--- Begin Records for this task ---

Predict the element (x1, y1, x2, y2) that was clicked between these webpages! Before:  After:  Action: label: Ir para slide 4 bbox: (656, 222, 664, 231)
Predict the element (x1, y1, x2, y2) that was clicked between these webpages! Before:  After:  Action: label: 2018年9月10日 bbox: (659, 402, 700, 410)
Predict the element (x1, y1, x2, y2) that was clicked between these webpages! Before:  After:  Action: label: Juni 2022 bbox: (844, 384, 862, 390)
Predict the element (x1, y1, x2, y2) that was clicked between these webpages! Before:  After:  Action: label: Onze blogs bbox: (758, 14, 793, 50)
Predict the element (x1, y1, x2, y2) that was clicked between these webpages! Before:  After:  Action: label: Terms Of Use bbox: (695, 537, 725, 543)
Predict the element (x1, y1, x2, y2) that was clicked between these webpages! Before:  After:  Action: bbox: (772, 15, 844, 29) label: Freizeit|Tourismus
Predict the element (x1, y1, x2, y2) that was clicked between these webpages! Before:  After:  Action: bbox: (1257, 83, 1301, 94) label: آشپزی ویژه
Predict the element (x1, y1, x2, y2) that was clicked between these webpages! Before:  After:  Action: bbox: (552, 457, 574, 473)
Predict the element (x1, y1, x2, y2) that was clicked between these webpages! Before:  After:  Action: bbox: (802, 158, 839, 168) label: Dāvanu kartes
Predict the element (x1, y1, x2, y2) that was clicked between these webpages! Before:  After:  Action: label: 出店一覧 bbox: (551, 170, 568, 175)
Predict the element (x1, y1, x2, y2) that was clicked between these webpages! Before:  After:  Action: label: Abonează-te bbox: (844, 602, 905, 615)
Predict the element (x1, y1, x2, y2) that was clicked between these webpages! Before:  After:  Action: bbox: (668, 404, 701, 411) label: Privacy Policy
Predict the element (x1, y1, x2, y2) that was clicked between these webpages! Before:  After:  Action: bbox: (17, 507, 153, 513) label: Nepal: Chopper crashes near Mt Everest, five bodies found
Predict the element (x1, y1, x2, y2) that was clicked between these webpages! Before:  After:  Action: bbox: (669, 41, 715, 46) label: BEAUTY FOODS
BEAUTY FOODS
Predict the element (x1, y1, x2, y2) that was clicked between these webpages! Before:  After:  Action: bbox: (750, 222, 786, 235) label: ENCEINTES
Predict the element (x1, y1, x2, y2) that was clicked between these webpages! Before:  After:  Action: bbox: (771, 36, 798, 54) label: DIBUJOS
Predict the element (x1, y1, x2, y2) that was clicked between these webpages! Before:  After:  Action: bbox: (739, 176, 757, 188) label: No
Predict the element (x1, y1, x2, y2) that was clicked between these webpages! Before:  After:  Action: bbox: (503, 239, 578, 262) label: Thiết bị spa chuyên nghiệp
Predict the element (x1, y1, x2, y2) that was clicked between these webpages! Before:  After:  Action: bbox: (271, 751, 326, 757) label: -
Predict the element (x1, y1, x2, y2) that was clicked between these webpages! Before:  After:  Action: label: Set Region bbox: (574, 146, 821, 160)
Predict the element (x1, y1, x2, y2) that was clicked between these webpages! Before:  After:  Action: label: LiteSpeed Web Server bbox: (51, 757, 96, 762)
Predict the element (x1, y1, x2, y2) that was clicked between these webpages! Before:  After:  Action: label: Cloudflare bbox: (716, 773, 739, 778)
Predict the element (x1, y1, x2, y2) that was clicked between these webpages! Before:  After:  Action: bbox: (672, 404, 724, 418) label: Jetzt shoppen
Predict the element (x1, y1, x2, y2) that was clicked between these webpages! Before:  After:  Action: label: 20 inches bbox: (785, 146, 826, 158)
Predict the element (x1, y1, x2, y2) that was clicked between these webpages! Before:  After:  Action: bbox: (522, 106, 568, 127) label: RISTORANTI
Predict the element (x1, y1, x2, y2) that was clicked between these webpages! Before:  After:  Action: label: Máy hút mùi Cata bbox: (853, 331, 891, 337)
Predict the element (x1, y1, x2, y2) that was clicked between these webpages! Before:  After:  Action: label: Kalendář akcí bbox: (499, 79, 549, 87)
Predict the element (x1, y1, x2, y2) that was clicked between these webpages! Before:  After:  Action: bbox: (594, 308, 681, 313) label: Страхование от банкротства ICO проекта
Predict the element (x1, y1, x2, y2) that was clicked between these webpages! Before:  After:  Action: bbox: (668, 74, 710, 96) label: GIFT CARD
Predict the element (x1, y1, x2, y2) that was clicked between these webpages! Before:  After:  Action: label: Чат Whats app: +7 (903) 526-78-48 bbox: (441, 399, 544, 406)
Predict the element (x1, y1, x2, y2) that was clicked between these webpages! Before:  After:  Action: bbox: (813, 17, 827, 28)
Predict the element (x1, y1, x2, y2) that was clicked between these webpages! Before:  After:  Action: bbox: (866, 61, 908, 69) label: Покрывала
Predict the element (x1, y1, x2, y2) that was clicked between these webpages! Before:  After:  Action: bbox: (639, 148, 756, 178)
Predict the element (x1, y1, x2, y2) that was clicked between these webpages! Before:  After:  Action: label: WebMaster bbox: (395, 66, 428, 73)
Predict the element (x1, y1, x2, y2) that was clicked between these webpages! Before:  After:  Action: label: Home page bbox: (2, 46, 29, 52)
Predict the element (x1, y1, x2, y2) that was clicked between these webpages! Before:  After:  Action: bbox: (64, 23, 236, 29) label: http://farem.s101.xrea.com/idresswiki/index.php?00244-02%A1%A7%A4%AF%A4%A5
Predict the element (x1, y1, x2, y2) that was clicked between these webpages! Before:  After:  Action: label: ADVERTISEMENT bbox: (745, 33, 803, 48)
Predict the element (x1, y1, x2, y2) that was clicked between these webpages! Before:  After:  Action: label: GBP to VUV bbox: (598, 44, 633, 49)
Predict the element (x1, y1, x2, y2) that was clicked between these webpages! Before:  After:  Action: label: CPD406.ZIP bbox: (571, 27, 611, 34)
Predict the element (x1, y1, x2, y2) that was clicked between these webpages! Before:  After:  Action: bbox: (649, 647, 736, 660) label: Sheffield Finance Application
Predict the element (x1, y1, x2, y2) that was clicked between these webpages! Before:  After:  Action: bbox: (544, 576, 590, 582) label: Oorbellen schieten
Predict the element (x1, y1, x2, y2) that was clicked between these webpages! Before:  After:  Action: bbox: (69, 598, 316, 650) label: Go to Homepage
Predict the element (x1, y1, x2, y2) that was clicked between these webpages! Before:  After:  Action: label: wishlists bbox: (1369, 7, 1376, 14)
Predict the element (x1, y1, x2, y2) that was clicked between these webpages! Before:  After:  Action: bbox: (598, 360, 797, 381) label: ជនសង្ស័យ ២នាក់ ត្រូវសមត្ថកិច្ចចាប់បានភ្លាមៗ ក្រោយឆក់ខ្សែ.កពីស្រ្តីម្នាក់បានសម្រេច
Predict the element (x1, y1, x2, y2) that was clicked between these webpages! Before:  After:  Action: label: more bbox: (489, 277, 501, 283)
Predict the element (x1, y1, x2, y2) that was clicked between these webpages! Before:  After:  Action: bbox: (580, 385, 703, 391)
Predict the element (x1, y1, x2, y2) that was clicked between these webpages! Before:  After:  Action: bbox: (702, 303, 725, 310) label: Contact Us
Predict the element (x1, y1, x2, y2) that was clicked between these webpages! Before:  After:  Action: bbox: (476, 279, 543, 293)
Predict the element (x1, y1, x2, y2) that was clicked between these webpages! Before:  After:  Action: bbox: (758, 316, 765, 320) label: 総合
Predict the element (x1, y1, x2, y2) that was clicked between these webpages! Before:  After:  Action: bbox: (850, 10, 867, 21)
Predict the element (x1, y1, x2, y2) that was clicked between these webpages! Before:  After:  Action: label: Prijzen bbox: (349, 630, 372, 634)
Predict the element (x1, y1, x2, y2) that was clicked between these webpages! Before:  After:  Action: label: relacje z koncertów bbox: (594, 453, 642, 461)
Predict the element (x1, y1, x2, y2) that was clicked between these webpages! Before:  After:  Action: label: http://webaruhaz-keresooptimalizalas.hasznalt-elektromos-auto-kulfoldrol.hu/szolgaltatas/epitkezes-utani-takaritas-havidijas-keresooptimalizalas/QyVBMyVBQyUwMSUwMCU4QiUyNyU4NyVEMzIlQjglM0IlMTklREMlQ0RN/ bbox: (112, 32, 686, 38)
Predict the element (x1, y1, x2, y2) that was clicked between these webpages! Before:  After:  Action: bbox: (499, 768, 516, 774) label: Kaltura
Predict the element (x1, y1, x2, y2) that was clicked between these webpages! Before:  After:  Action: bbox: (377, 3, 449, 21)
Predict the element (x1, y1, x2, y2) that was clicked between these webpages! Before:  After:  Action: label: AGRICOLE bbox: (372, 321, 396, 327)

--- End Records for this task ---

— Directive —
Output again, unchanged, the part of the material that opens at its very first line and closes with the line containing "402, 700, 410)".

— Worked solution —
Predict the element (x1, y1, x2, y2) that was clicked between these webpages! Before:  After:  Action: label: Ir para slide 4 bbox: (656, 222, 664, 231)
Predict the element (x1, y1, x2, y2) that was clicked between these webpages! Before:  After:  Action: label: 2018年9月10日 bbox: (659, 402, 700, 410)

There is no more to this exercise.